Any complex operational activity then requires multiple handoffs and queues between the different areas of the infrastructure, leading to longer lead times (e.g., because every network change must be made by someone in the networking department).

Because we rely upon an ever increasing number of technologies, we must have engineers who have specialized and achieved mastery in the technology areas we need. However, we don’t want to create specialists who are “frozen in time,” only understanding and able to contribute to that one area of the value stream.

One countermeasure is to enable and encourage every team member to be a generalist.

We do this by providing opportunities for engineers to learn all the skills necessary to build and run the systems they are responsible for, and regularly rotating people through different roles.

The term full stack engineer is now commonly used (sometimes as a rich source of parody) to describe generalists who are familiar—at least have a general level of understanding— with the entire application stack (e.g., application code, databases, operating systems, networking, cloud).
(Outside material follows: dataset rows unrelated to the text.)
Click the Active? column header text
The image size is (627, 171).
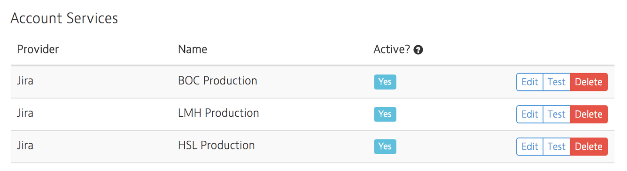(392, 49)
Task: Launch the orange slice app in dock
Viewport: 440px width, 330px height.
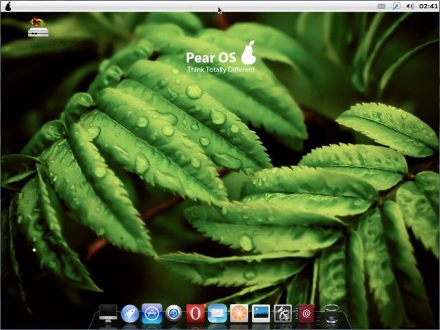Action: pos(239,314)
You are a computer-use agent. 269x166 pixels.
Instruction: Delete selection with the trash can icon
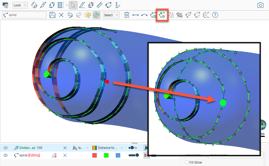click(127, 15)
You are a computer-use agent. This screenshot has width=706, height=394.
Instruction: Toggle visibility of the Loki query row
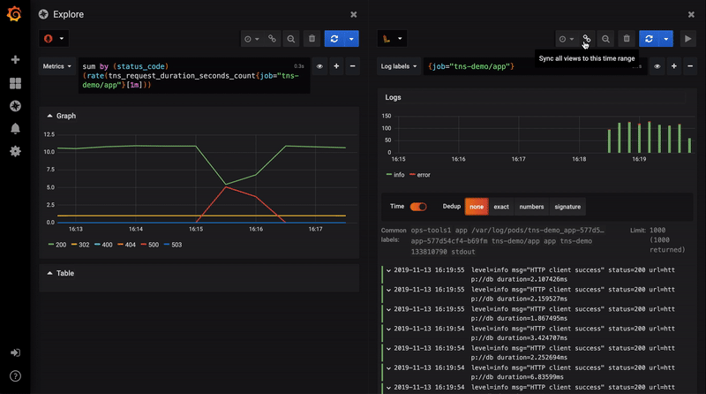657,66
When we value people merely for their existing skills or performance in their current role rather than for their ability to acquire and deploy new skills, we (often inadvertently) reinforce what Dr. Carol Dweck describes as the fixed mindset, where people view their intelligence and abilities as static “givens” that can’t be changed in meaningful ways.

Instead, we want to encourage learning, help people overcome learning anxiety, help ensure that people have relevant skills and a defined career road map, and so forth. By doing this, we help foster a growth mindset in our engineers—after all, a learning organization requires people who are willing to learn.  

Next, we’ll look at how we fund our teams can also affects our outcomes.

How Funding and Team Size Affects Outcomes

One way to enable high-performing outcomes is to create stable service teams with ongoing funding to execute their own strategy and roadmap of initiatives. These teams have the dedicated engineers needed to deliver on concrete commitments made to internal and external customers, such as features, stories, and tasks.

Contrast this to the more traditional model where Development and Test teams are assigned to a “project” and then reassigned to another project as soon as the project is completed and funding runs out.

This leads to all sorts of undesired outcomes, including developers being unable to see the long term consequences of decisions they make (a form of feedback) and a funding model that only values and pays for the earliest stages of the software life cycle—which, tragically, is also the least expensive part for successful products or services.

Our goal with a product-based funding model is to value the achievement of organizational and customer outcomes, such as revenue, customer lifetime value, or customer adoption rate, ideally with the minimum of output (e.g., amount of effort or time, lines of code).

Contrast this to how projects are typically measured, such as whether it was completed within the promised budget, time, and scope.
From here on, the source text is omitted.